* _Given passage_:
** start **

In addition to generating the NEWS output or reading it, there is also a second YAML-based option available. Since YAML is a structured format, more of the features of AppStream release metadata are available in the format, such as marking development releases as such. You can use the --format flag to switch the output (or input) format to YAML.

Please take a look at the appstreamcli(1) manual page for a bit more information on how to use this feature in your project.

Support for recent SPDX syntax

(Since v0.12.10) This has been a pain point for quite a while: SPDX is a project supported by the Linux Foundation to (mainly) provide a unified syntax to identify licenses for Open Source projects. They did change the license syntax twice in incompatible ways though, and AppStream already implemented a previous versions, so we could not simply jump to the latest version without supporting the old one.

With the latest release of AppStream though, the software should transparently convert between the different version identifiers and also support the most recent SPDX license expressions, including the WITH operator for license exceptions. Please report any issues if you see them!

Future Plans?

First of all, congratulations for reading this far into the blog post! I hope you liked the new features! In case you skipped here, welcome to one of the most interesting sections of this blog post! 😉

So, what is next for AppStream? The 1.0 release, of course! The project is certainly mature enough to warrant that, and originally I wanted to get the 1.0 release out of the door this February, but it doesn’t look like that date is still realistic. But what does “1.0” actually mean for AppStream? Well, here is a list of the intended changes:

  • Removal of almost all deprecated parts of the specification. Some things will remain supported forever though: For example the desktop component type is technically deprecated for desktop-application but is so widely used that we will support it forever. Things like the old application node will certainly go though, and so will the /usr/share/appdata path as metainfo location, the appcategory node that nobody uses anymore and all other legacy cruft. I will be mindful about this though: If a feature still has a lot of users, it will stay supported, potentially forever. I am closely monitoring what is used mainly via the information available via the Debian archive. As a general rule of thumb though: A file for which appstreamcli validate passes today is guaranteed to work and be fine with AppStream 1.0 as well.
  • Removal of all deprecated API in libappstream. If your application still uses API that is flagged as deprecated, consider migrating to the supported functions and you should be good to go! There are a few bigger refactorings planned for some of the API around releases and data serialization, but in general I don’t expect this to be hard to port.
  • The 1.0 specification will be covered by an extended stability promise. When a feature is deprecated, there will be no risk that it is removed or become unsupported (so the removal of deprecated stuff in the specification should only happen once). What is in the 1.0 specification will quite likely be supported forever.

** end **

* _Supplied data_:

** start **

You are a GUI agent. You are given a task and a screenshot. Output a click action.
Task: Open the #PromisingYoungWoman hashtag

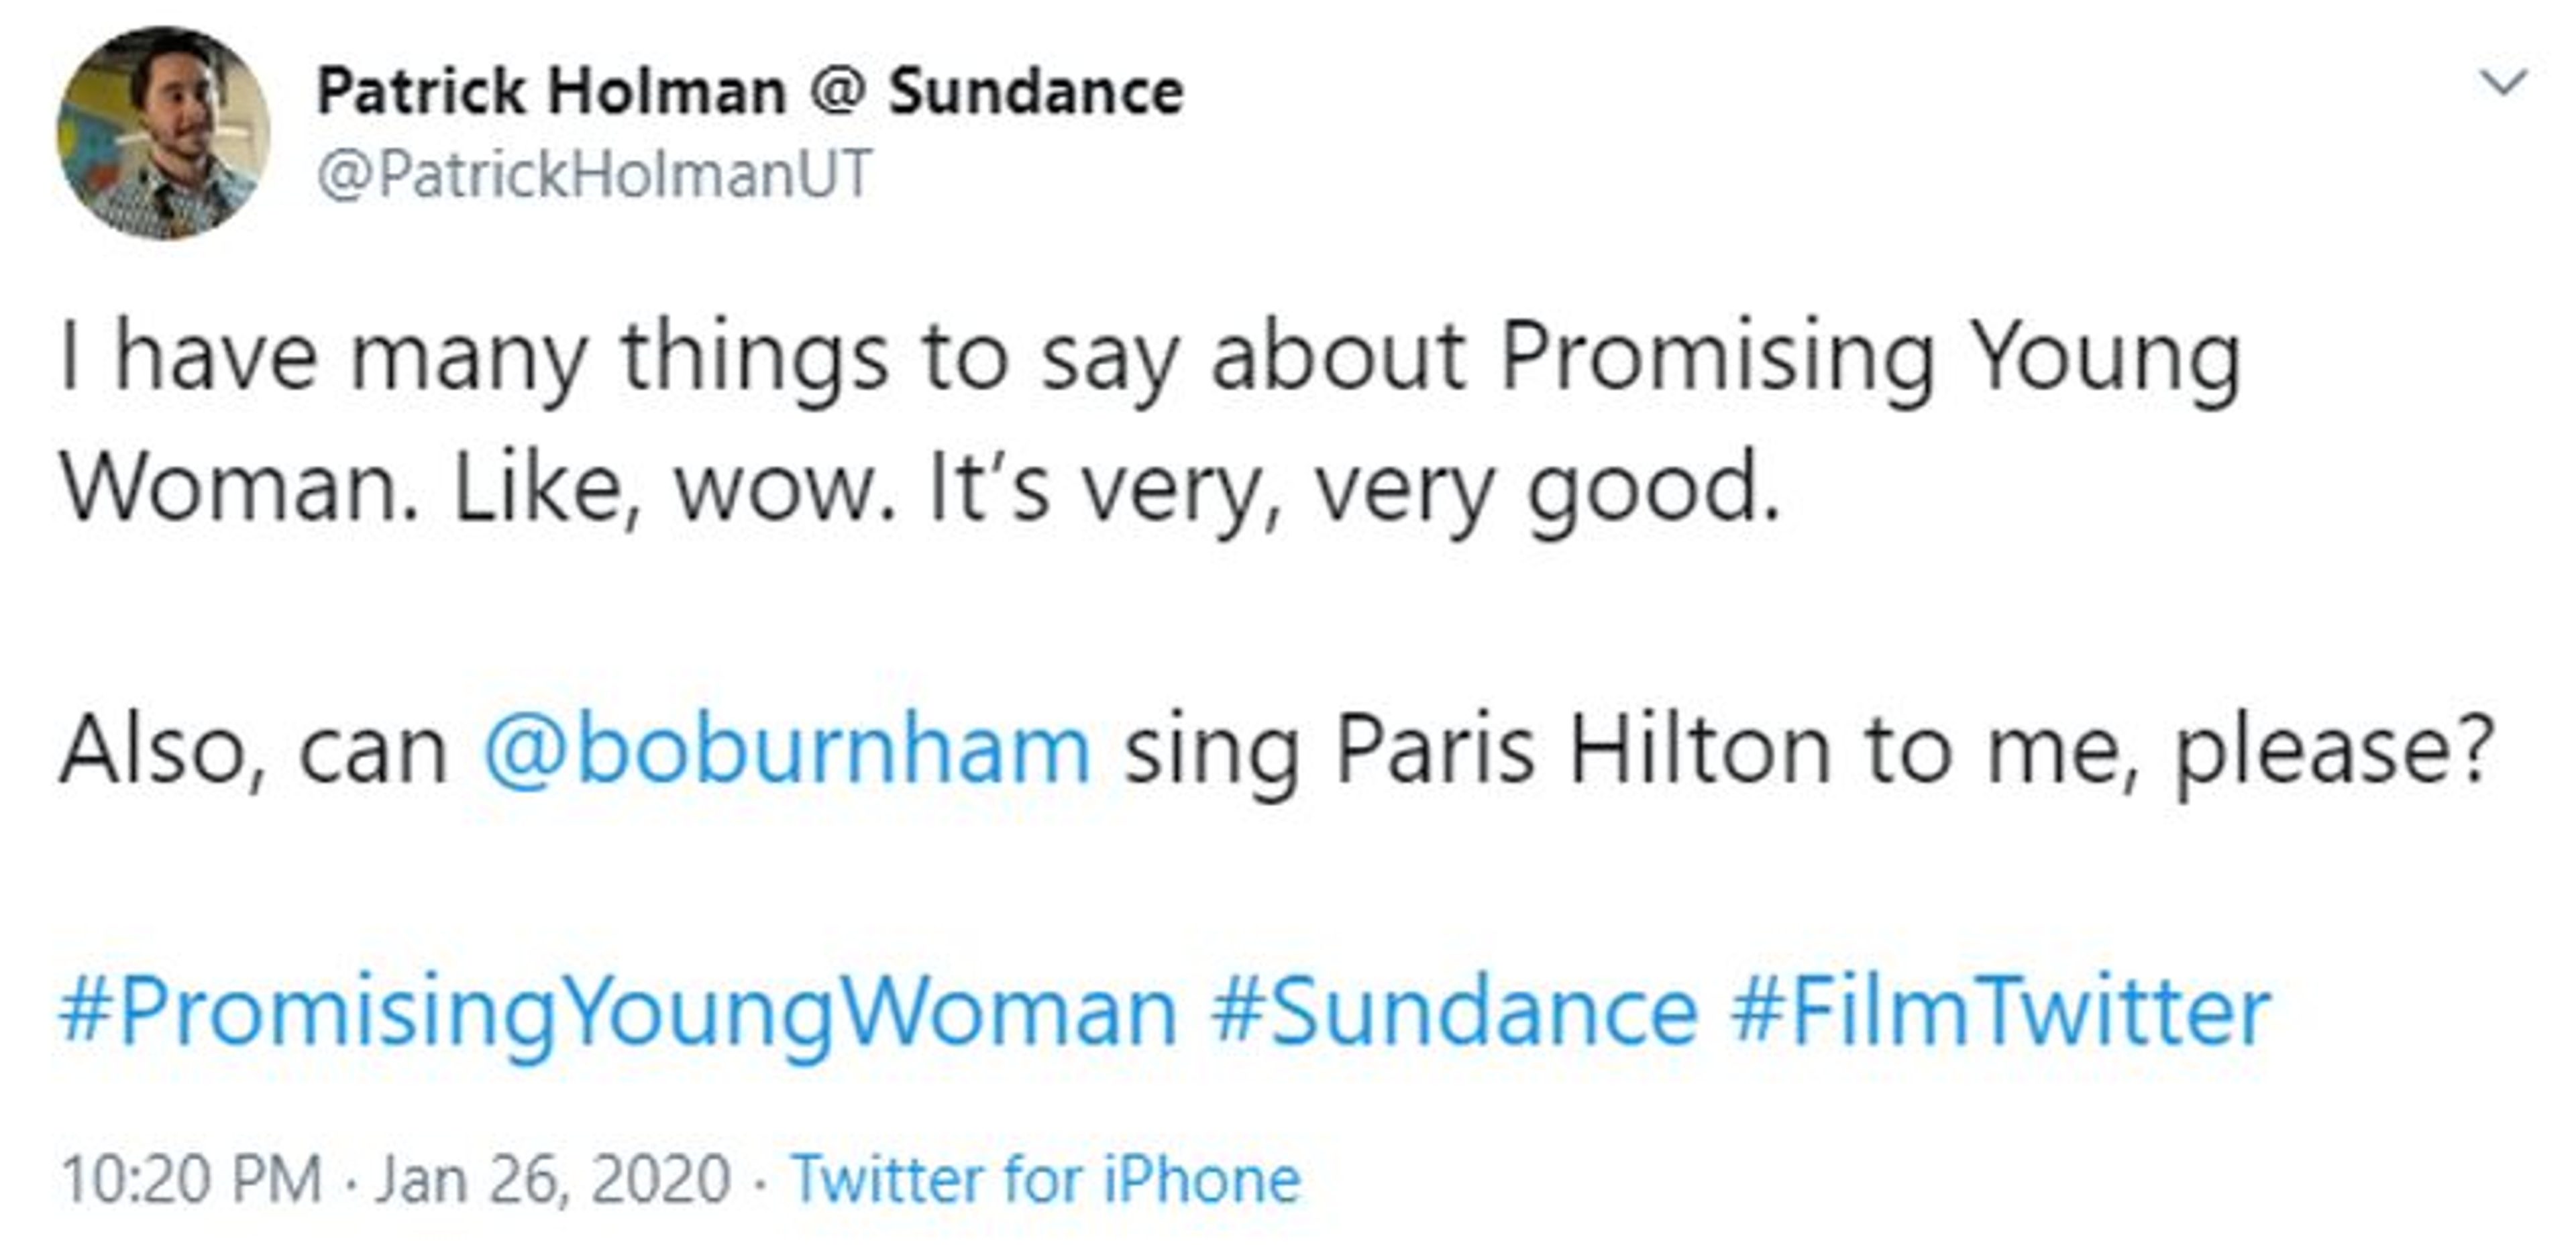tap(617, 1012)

** end **
** start **

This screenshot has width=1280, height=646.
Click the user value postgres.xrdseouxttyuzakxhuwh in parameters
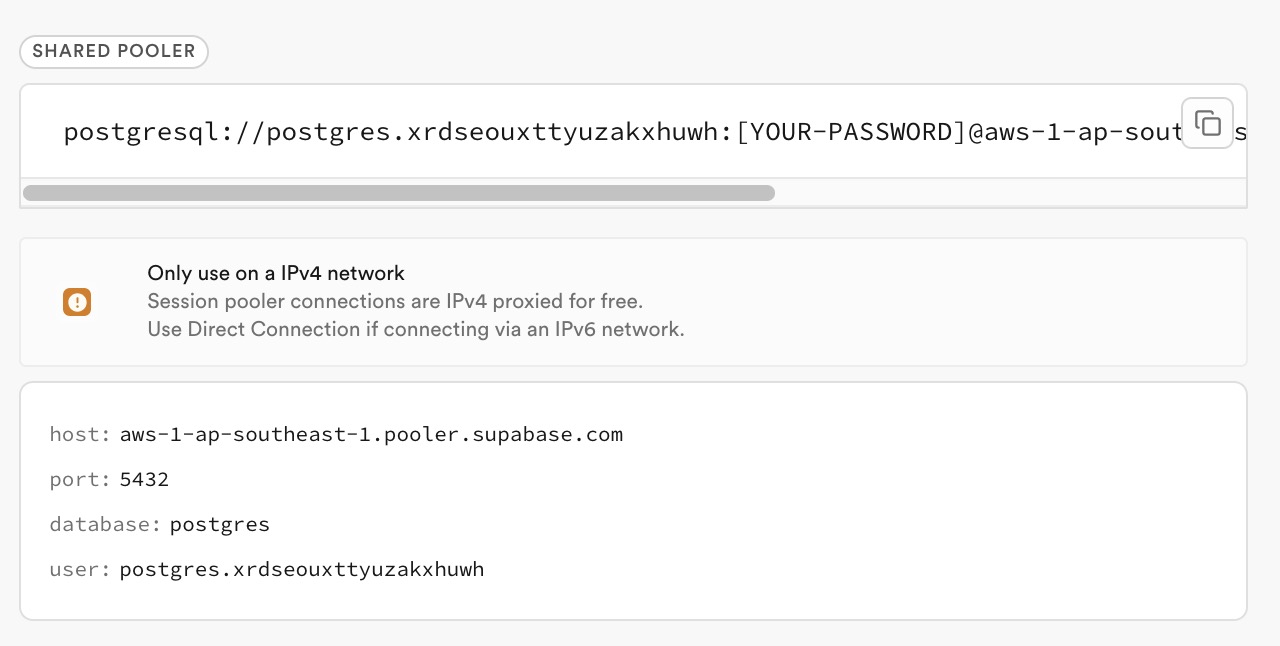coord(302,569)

** end **

* _Set of tasks_:
- a) Render this sentence from the AppStream post in Spanish: "You can use the --format flag to switch the output (or input) format to YAML."
- b) Answer these from the AppStream post:
(i) Since which version has support for recent SPDX syntax been available?
(ii) What operator for license exceptions is now supported?
(iii) In which month was the 1.0 release originally meant to come out?
Rely only on the AppStream post to complete the work.

* _Responses to the tasks_:
- a) Puedes usar la opción --format para cambiar el formato de salida (o de entrada) a YAML.

- b)
(i) v0.12.10
(ii) The WITH operator
(iii) February